Consigne: Recopiez le fil sur Mail en commençant à « Pour fermer Mail » et en terminant à « y (8 Avril 2009) », et remplacez « SFR » par « Orange ».

Extrait:

--------------------

# Problème pour ouverture Mail



## dom65 (8 Avril 2009)

Je suis passé de Mac OS X à Léopard (+Ilife 09 / Iwork09) et depuis dès que j'ouvre l'application Mail rien ne se passe, aucune fen^tre ne s'ouvre et je ne reçois, ni n'envoie de mail.Cela fonctionnait très bien sur MAC OSX.
Pour fermer Mail je suis de + obligé de forcer à quitter sinon Mail reste toujours ouvert.
Quelqu'un a-t-il une solution, sachant que mon FAI est SFR est que tout fonctionne parfaitement?
merci d'avance
Urgent


----------



## r e m y (8 Avril 2009)

traité de nombreuses fois.... C'est un bug de mail sous MacOS X 10.5.6 quand il doit reimporter des boites aux mettres issues de MacOS X 10.4.11.

Il y a 2 fichiers à sortir du dossier Mail à l'intérieur du dossier Bibliothèque de son dossier Utilisateur (la petite maison). Ce sont 2 fichiers contenant MessagesRules dans leur nom.

Les placer sur le bureau, puis relancer Mail. Cette fois il devrait importer les boites aux lettres.

--------------------

Lignes fournies:
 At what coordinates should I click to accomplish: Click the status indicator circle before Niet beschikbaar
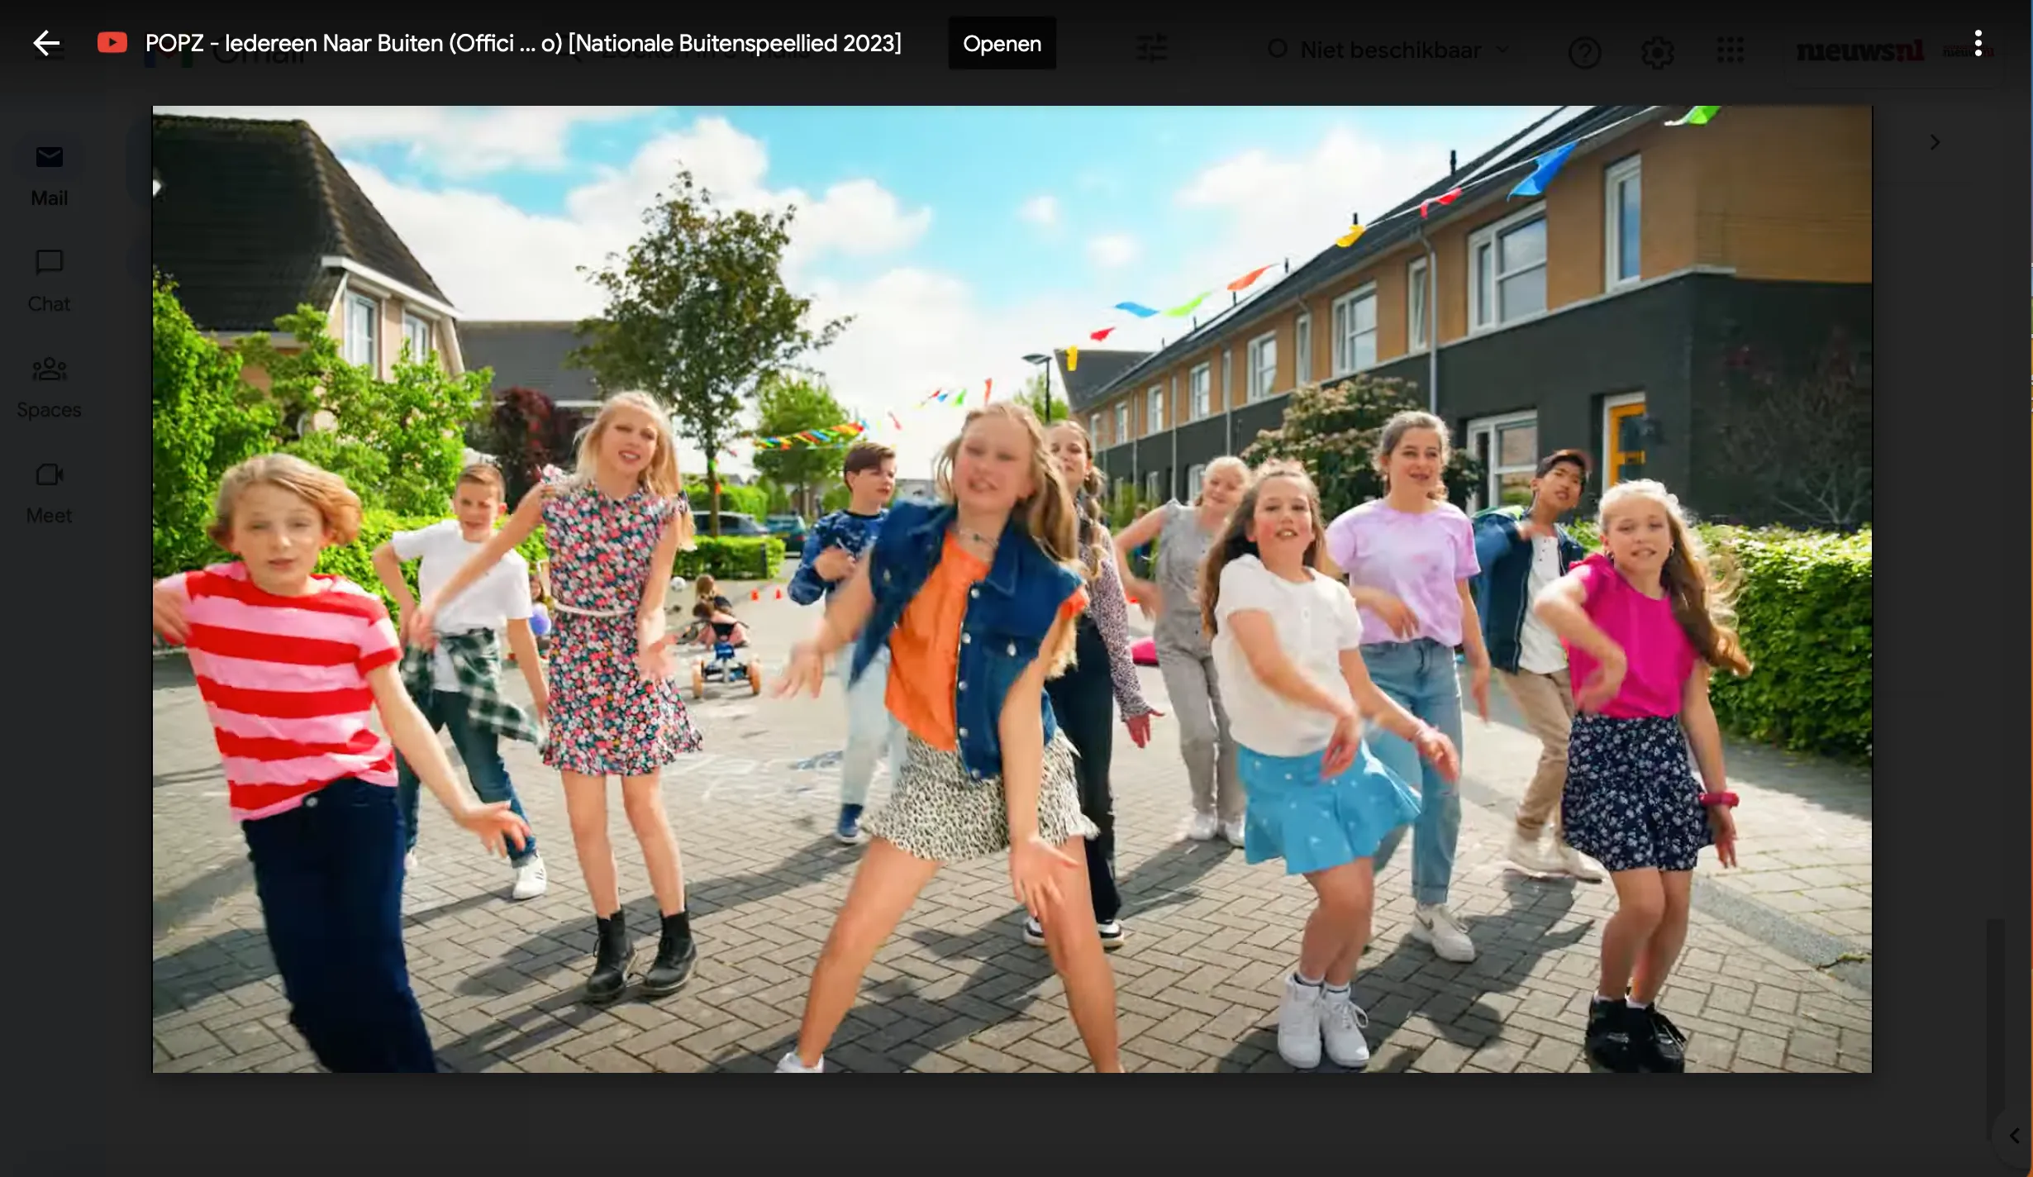[1277, 50]
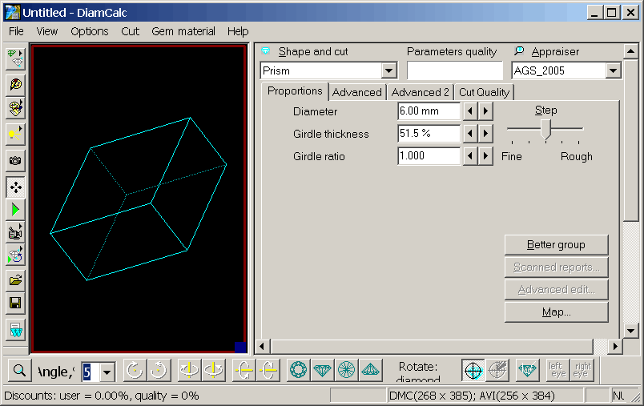Click the camera snapshot icon
Image resolution: width=644 pixels, height=406 pixels.
(15, 160)
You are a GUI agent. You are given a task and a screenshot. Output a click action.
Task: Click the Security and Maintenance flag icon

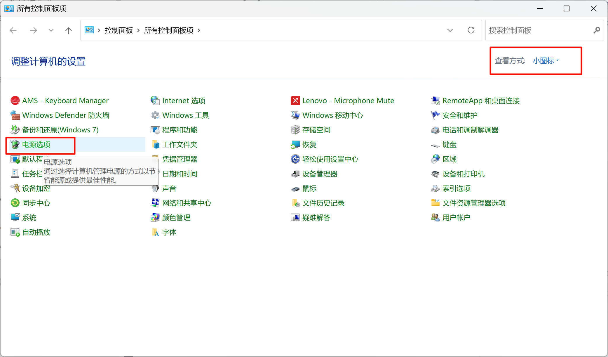(x=435, y=115)
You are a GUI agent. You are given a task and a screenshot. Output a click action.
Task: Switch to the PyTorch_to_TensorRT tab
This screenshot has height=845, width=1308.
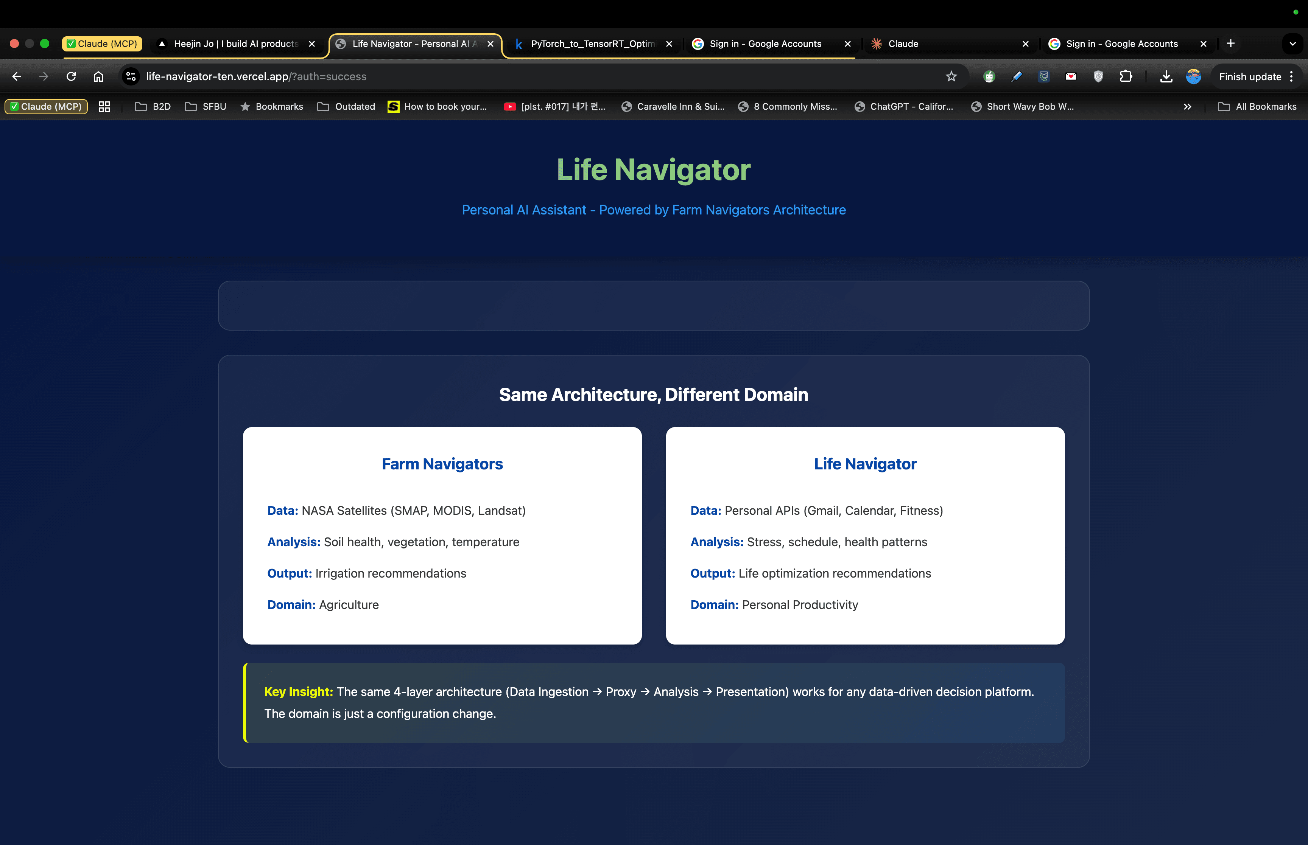click(x=593, y=43)
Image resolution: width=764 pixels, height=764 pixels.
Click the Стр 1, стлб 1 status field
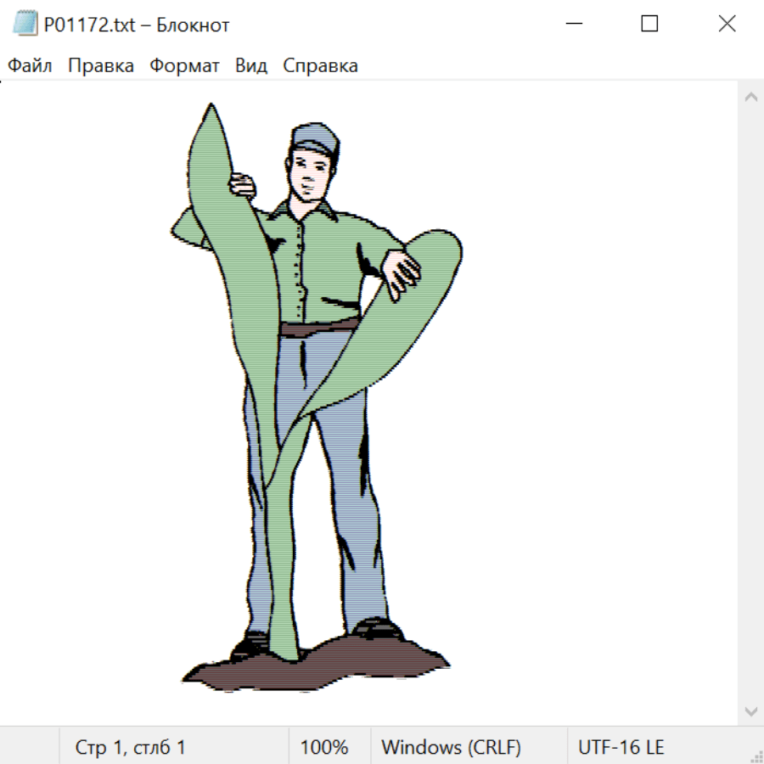130,748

--------------------

Réponse finale:
Pour fermer Mail je suis de + obligé de forcer à quitter sinon Mail reste toujours ouvert.
Quelqu'un a-t-il une solution, sachant que mon FAI est Orange est que tout fonctionne parfaitement?
merci d'avance
Urgent


----------



## r e m y (8 Avril 2009)